[Stored items]
►
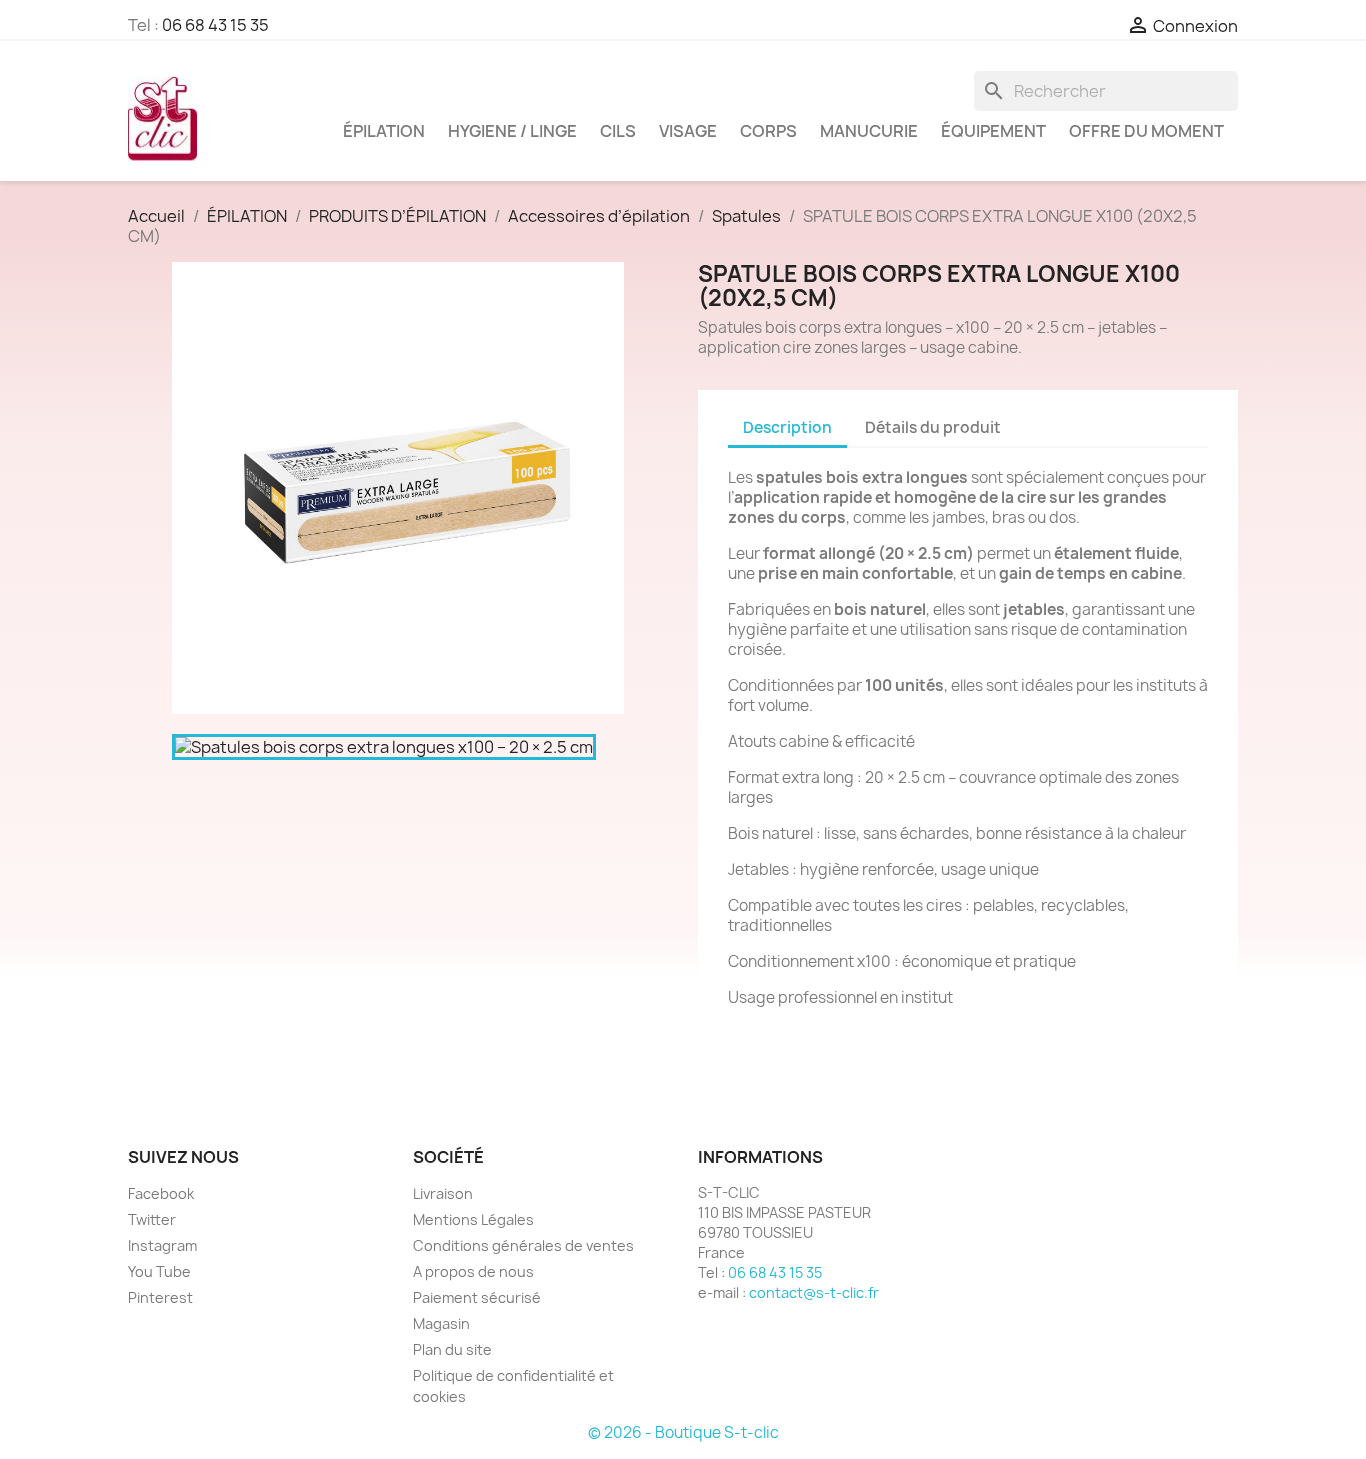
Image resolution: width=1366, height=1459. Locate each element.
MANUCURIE (869, 131)
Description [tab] (787, 427)
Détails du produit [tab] (933, 427)
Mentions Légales (473, 1219)
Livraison (443, 1193)
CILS (618, 131)
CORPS (768, 131)
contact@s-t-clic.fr (814, 1292)
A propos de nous (473, 1271)
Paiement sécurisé (477, 1297)
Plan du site (452, 1349)
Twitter (152, 1219)
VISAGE (688, 131)
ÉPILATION (384, 131)
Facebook (161, 1193)
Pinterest (160, 1297)
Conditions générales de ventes (523, 1245)
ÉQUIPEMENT (993, 131)
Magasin (441, 1323)
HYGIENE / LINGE (512, 131)
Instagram (162, 1245)
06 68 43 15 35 (215, 25)
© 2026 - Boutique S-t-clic (683, 1432)
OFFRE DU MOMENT (1146, 131)
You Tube (159, 1271)
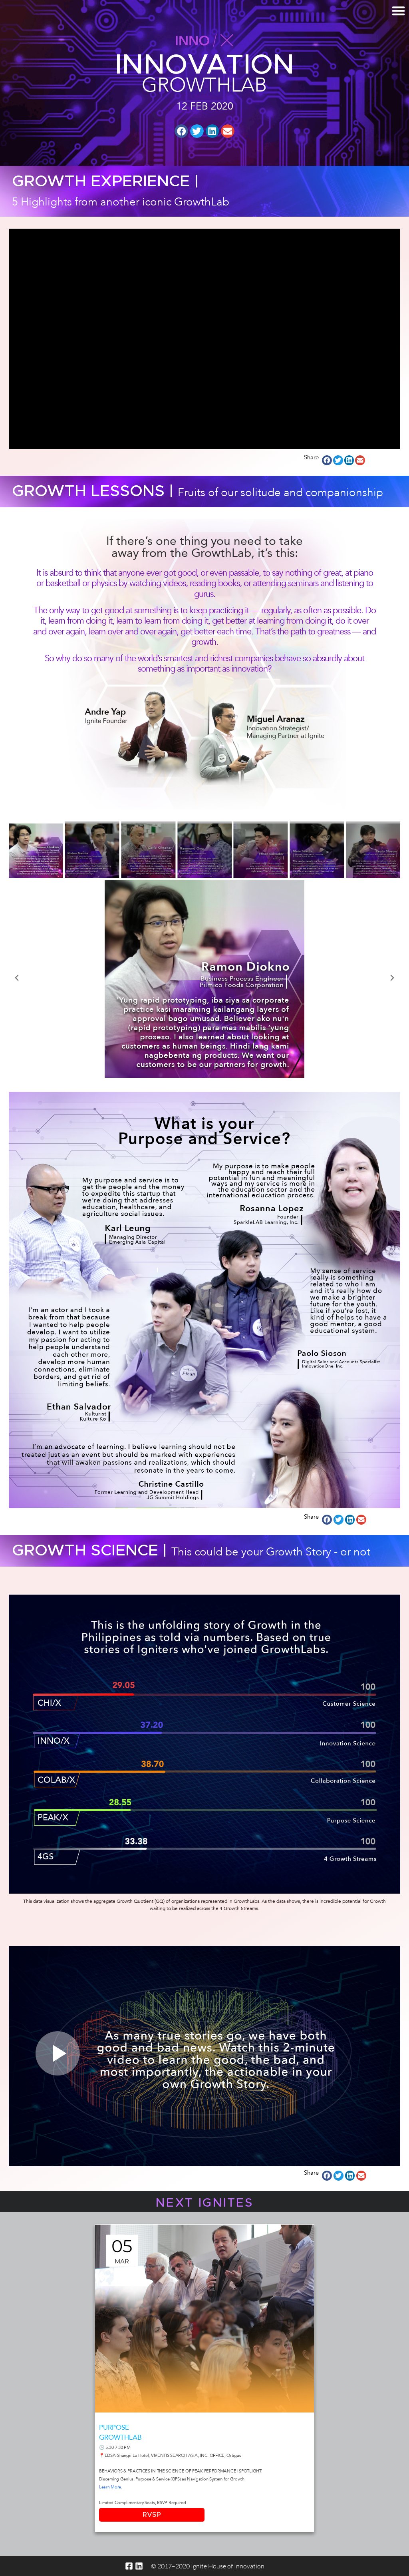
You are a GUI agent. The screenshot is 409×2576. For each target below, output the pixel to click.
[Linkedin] (139, 2566)
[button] (181, 131)
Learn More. (110, 2487)
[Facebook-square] (129, 2566)
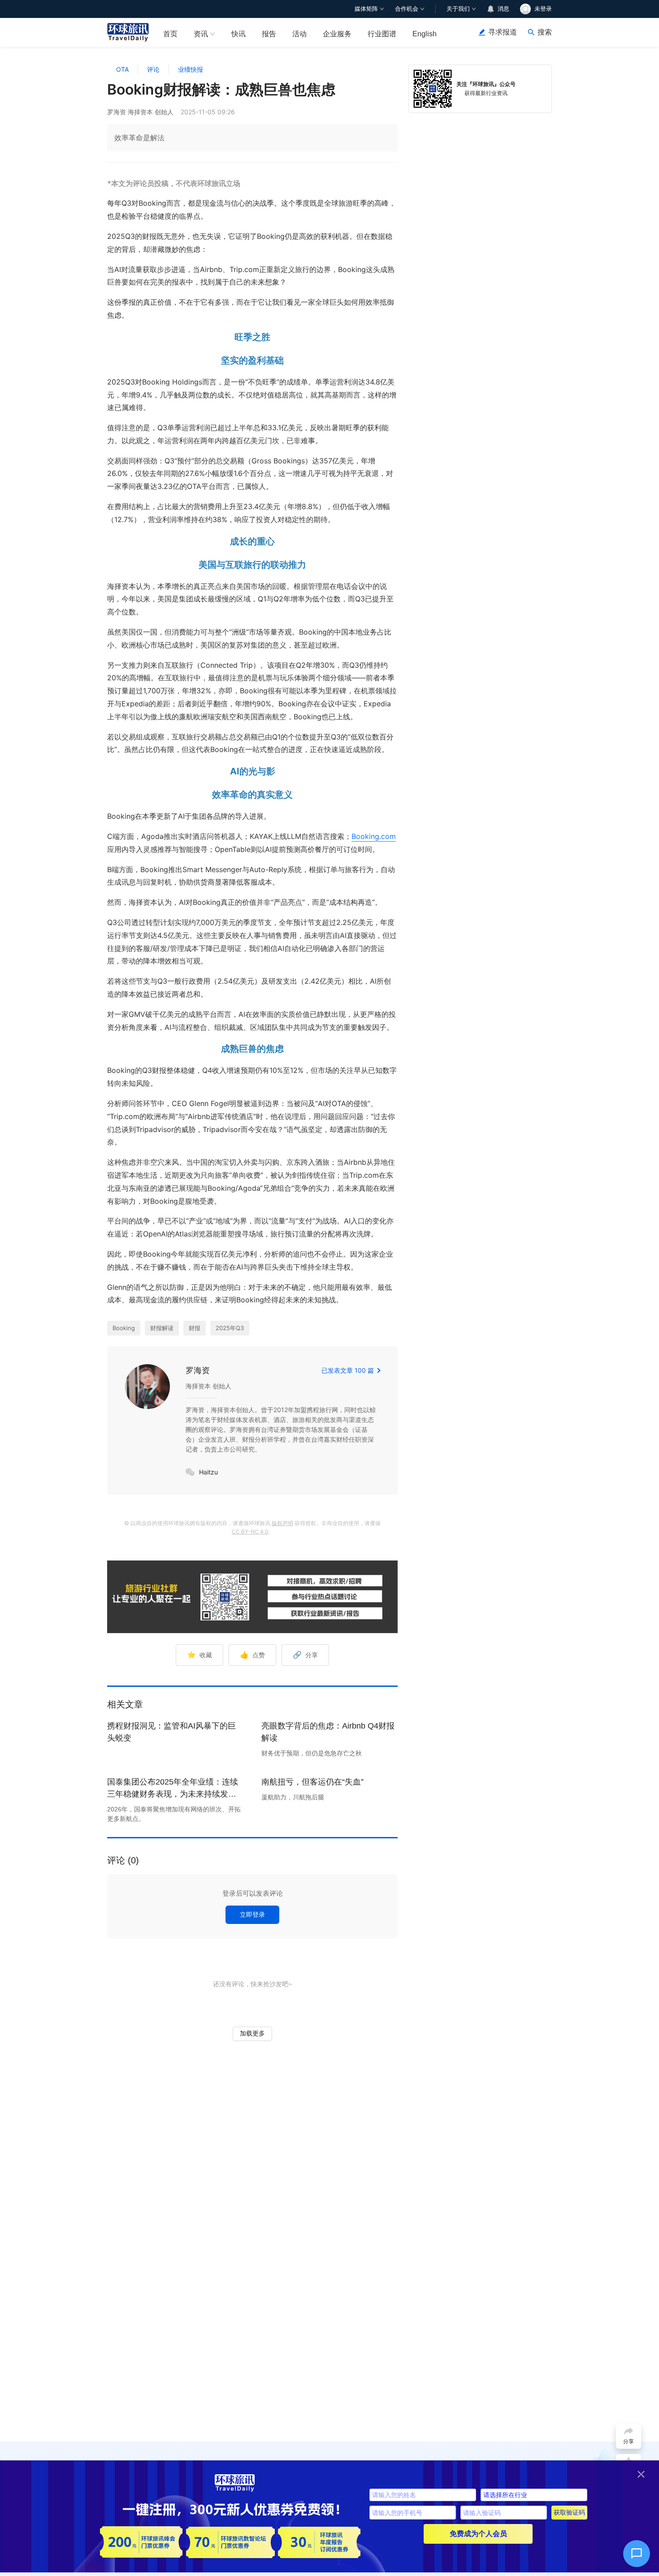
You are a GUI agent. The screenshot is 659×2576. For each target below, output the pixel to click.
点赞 (252, 1654)
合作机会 (406, 8)
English (424, 34)
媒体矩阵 (366, 8)
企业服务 (337, 34)
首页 (170, 34)
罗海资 (198, 1370)
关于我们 (458, 8)
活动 (299, 34)
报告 (269, 34)
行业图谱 (382, 34)
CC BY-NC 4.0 (250, 1531)
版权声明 (282, 1523)
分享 (305, 1654)
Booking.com (373, 836)
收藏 (199, 1654)
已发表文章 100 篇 (347, 1370)
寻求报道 (502, 32)
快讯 (238, 34)
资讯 (201, 34)
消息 (503, 8)
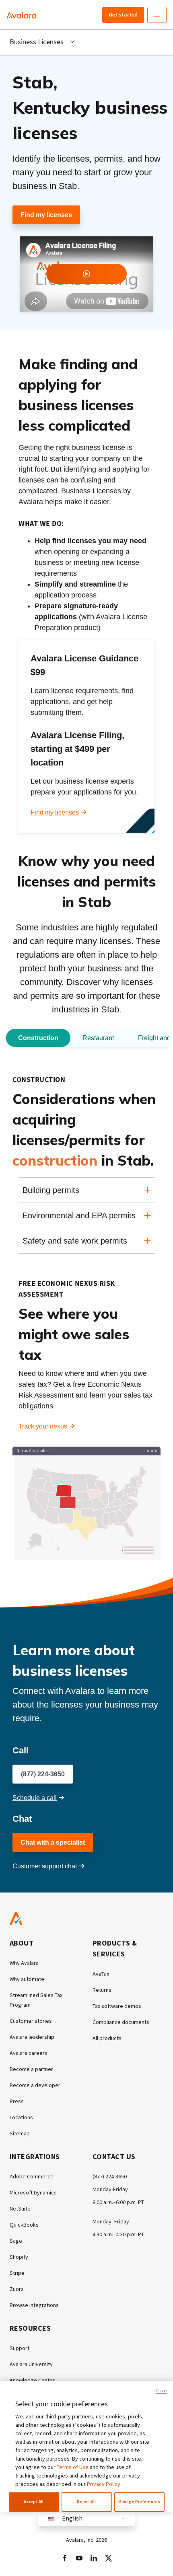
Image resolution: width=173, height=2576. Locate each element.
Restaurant (98, 1038)
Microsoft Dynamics (33, 2192)
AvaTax (101, 1973)
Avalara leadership (32, 2036)
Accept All (33, 2501)
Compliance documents (121, 2022)
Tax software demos (117, 2005)
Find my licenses (46, 214)
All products (107, 2038)
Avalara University (31, 2364)
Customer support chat (44, 1866)
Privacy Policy (103, 2484)
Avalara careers (28, 2053)
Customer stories (31, 2020)
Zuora (17, 2289)
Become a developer (35, 2085)
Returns (102, 1989)
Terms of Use (73, 2467)
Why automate (27, 1979)
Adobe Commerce (32, 2176)
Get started (123, 14)
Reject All (86, 2501)
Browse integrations (34, 2305)
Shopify (19, 2256)
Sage (16, 2240)
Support (19, 2348)
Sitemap (20, 2133)
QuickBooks (24, 2224)
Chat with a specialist (53, 1842)
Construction (38, 1038)
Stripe (17, 2272)
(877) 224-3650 (43, 1774)
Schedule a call (34, 1797)
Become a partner (31, 2069)
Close (161, 2390)
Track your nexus (43, 1426)
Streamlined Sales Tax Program (36, 1999)
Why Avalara (24, 1962)
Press (17, 2101)
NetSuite (20, 2208)
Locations (21, 2117)
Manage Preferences (139, 2501)
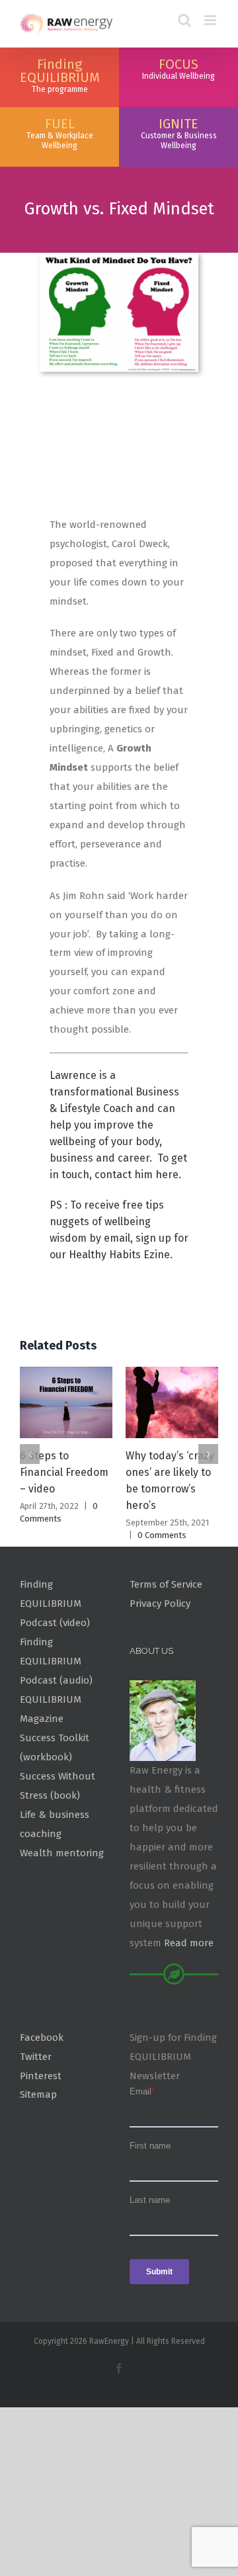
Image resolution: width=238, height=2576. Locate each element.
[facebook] (119, 2368)
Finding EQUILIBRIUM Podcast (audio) (56, 1661)
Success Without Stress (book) (57, 1785)
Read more (189, 1943)
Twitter (36, 2057)
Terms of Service (166, 1584)
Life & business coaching (54, 1824)
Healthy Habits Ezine (119, 1254)
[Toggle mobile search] (184, 20)
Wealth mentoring (62, 1853)
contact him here (136, 1174)
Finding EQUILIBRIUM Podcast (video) (55, 1603)
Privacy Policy (160, 1604)
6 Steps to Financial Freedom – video (64, 1472)
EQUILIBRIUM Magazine (50, 1709)
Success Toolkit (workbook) (54, 1747)
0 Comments (162, 1535)
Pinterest (40, 2076)
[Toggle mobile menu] (211, 20)
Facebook (41, 2037)
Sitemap (38, 2094)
◄
**Activity**
Without including any pictures, repeat the records above exactly.

**Solution to the problem**
Image resolution: width=1366, height=1459. Locate each element.
MANUCURIE (869, 131)
Description [tab] (787, 427)
Détails du produit [tab] (933, 427)
Mentions Légales (473, 1219)
Livraison (443, 1193)
CILS (618, 131)
CORPS (768, 131)
contact@s-t-clic.fr (814, 1292)
A propos de nous (473, 1271)
Paiement sécurisé (477, 1297)
Plan du site (452, 1349)
Twitter (152, 1219)
VISAGE (688, 131)
ÉPILATION (384, 131)
Facebook (161, 1193)
Pinterest (160, 1297)
Conditions générales de ventes (523, 1245)
ÉQUIPEMENT (993, 131)
Magasin (441, 1323)
HYGIENE / LINGE (512, 131)
Instagram (162, 1245)
06 68 43 15 35 (215, 25)
© 2026 - Boutique S-t-clic (683, 1432)
OFFRE DU MOMENT (1146, 131)
You Tube (159, 1271)
You are a GUI agent. The screenshot is 409×2576. For each target below, output the pixel to click.
[Linkedin] (139, 2566)
[button] (181, 131)
Learn More. (110, 2487)
[Facebook-square] (129, 2566)
You are a GUI agent. The screenshot is 659×2576. For each target below, output the pixel to click.
点赞 (252, 1654)
合作机会 (406, 8)
English (424, 34)
媒体矩阵 (366, 8)
企业服务 (337, 34)
首页 (170, 34)
罗海资 (198, 1370)
关于我们 (458, 8)
活动 (299, 34)
报告 (269, 34)
行业图谱 (382, 34)
CC BY-NC 4.0 (250, 1531)
版权声明 (282, 1523)
分享 (305, 1654)
Booking.com (373, 836)
收藏 (199, 1654)
已发表文章 100 篇 (347, 1370)
寻求报道 (502, 32)
快讯 (238, 34)
资讯 (201, 34)
消息 (503, 8)
Image resolution: width=173, height=2576. Locate each element.
Restaurant (98, 1038)
Microsoft Dynamics (33, 2192)
AvaTax (101, 1973)
Avalara leadership (32, 2036)
Accept All (33, 2501)
Compliance documents (121, 2022)
Tax software demos (117, 2005)
Find my licenses (46, 214)
All products (107, 2038)
Avalara University (31, 2364)
Customer support chat (44, 1866)
Privacy Policy (103, 2484)
Avalara careers (28, 2053)
Customer stories (31, 2020)
Zuora (17, 2289)
Become a developer (35, 2085)
Returns (102, 1989)
Terms of Use (73, 2467)
Why automate (27, 1979)
Adobe Commerce (32, 2176)
Get started (123, 14)
Reject All (86, 2501)
Browse integrations (34, 2305)
Shopify (19, 2256)
Sage (16, 2240)
Support (19, 2348)
Sitemap (20, 2133)
QuickBooks (24, 2224)
Chat with a specialist (53, 1842)
Construction (38, 1038)
Stripe (17, 2272)
(877) 224-3650 (43, 1774)
Schedule a call (34, 1797)
Become a partner (31, 2069)
Close (161, 2390)
Track your nexus (43, 1426)
Streamlined Sales Tax Program (36, 1999)
Why Avalara (24, 1962)
Press (17, 2101)
NetSuite (20, 2208)
Locations (21, 2117)
Manage Preferences (139, 2501)
Image resolution: width=238, height=2576. Locate each element.
[facebook] (119, 2368)
Finding EQUILIBRIUM Podcast (audio) (56, 1661)
Success Without Stress (book) (57, 1785)
Read more (189, 1943)
Twitter (36, 2057)
Terms of Service (166, 1584)
Life & business coaching (54, 1824)
Healthy Habits Ezine (119, 1254)
[Toggle mobile search] (184, 20)
Wealth mentoring (62, 1853)
contact him here (136, 1174)
Finding EQUILIBRIUM Podcast (video) (55, 1603)
Privacy Policy (160, 1604)
6 Steps to Financial Freedom – video (64, 1472)
EQUILIBRIUM Magazine (50, 1709)
Success Toolkit (workbook) (54, 1747)
0 Comments (162, 1535)
Pinterest (40, 2076)
[Toggle mobile menu] (211, 20)
Facebook (41, 2037)
Sitemap (38, 2094)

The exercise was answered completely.